The stadium is one of the best attended in Kazakhstan with capacity of just under 13,500 people.

Information
The stadium meets international standards and is considered one of the best in Kazakhstan in terms of technical equipment and originality of construction. It has four tribunes called after the cardinal points. The main tribune – western, which holds seats for commentators and VIP. On the east tribune special seats for disabled people are provided. The stadium has roof over all seats and a big screen. Cash desk and office of FC Aktobe are located in the stadium. There are no running tracks, as it is purely a football stadium.

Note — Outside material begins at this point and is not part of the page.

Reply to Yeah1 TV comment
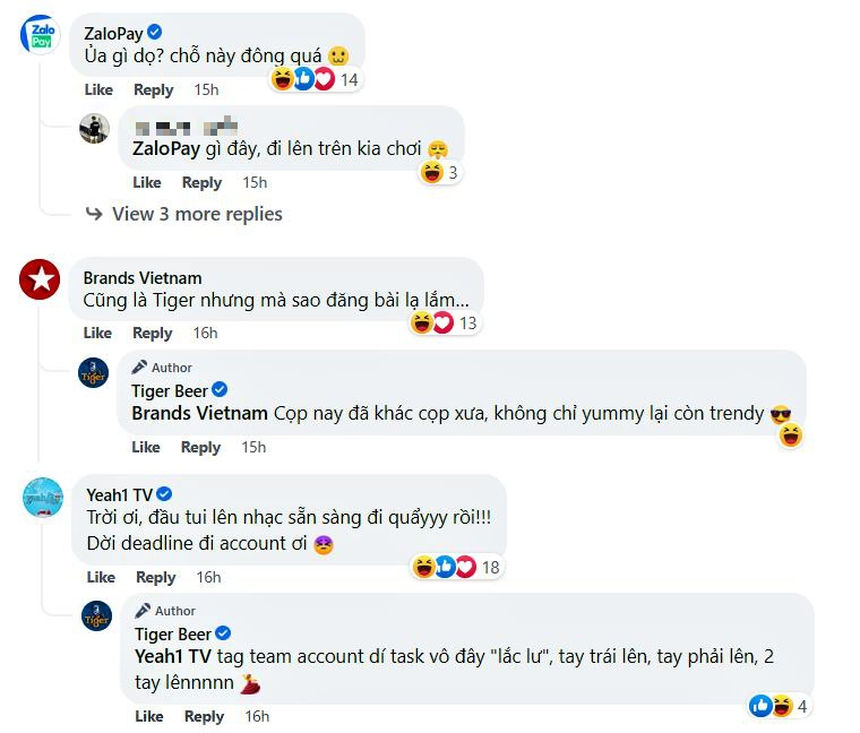This screenshot has height=733, width=860. click(156, 577)
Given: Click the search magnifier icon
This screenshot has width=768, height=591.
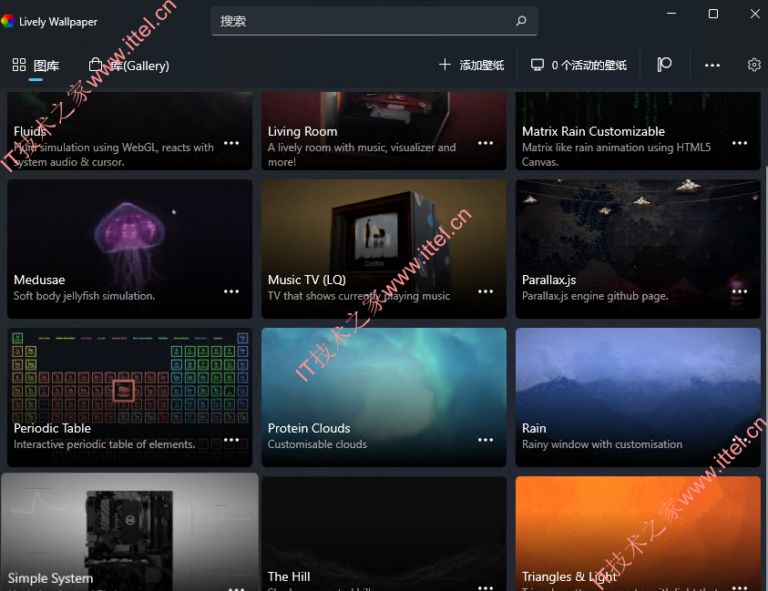Looking at the screenshot, I should coord(521,21).
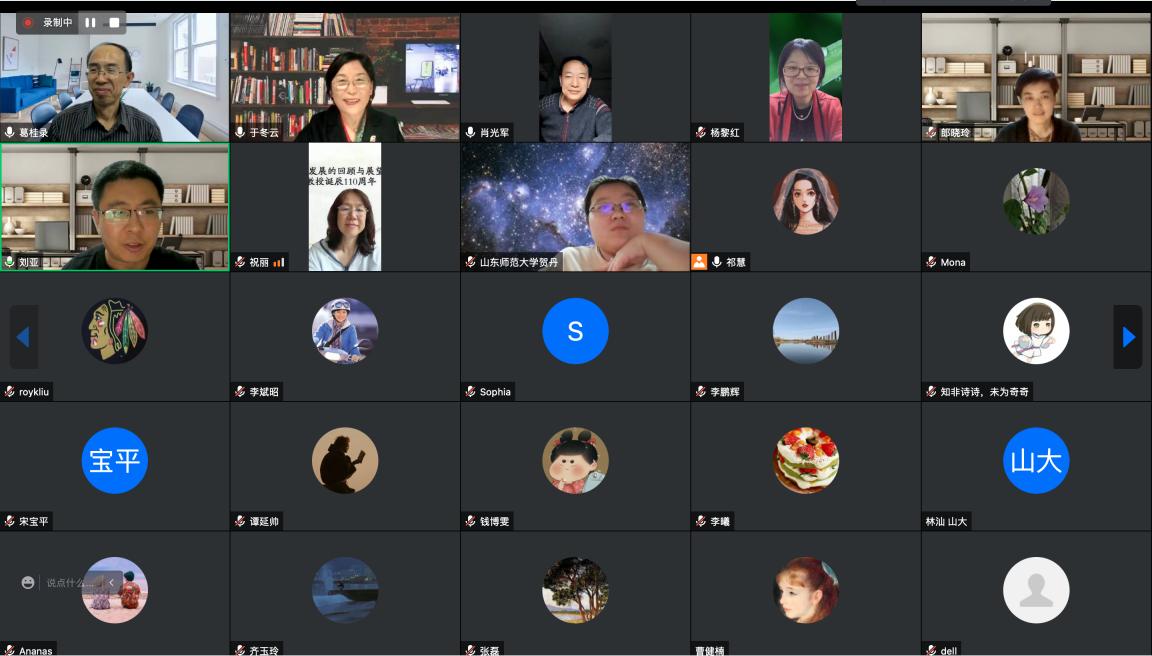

Main characteristics of stadium
 Field size – 105m x 68 m
 Capacity – 12.805 people
 Surface – natural
 Capacity of guest sector – 500 seats
 Number of TV positions – 3
 Commentator positions – 2 seats
 Press— 20 seats
 Lighting – 1800th lux.
 Video board – display system – 10х9 m
 Number of cash desks – 5
 Surveillance cameras – 6 internal, 4 external

Reconstruction
After the stadium opened in 1975, the last reconstruction was in 2000, when plastic seating and the light-emitting diode board were installed. In 2005 the stadium met all UEFA standards. Heating system, water supply and the sewage were replaced. The press center area was expanded to 54 sq.m., and the dispatcher room to 21 sq.m. 142 bulbs in the floodlight system with a total capacity of 1800 watts were installed. The grass was replaced and an automatic watering system installed. Installation of under soil heating of the pitch started on April 28, 2011 and the lawn was renewed again for the first time after 2005. This system is only used in early Spring and late Autumn (Fall) to assist grass growth.

Facts
For five years, from October 2, 2004 to August 27, 2009 (1790 days, a record of Kazakhstan) FC Aktobe did not suffer a single loss at the home field in all tournaments (Kazakhstan Premier League, Kazakhstan Cup, UEFA Champions League and Europa League). This record was broken only after defeat to Werder Bremen.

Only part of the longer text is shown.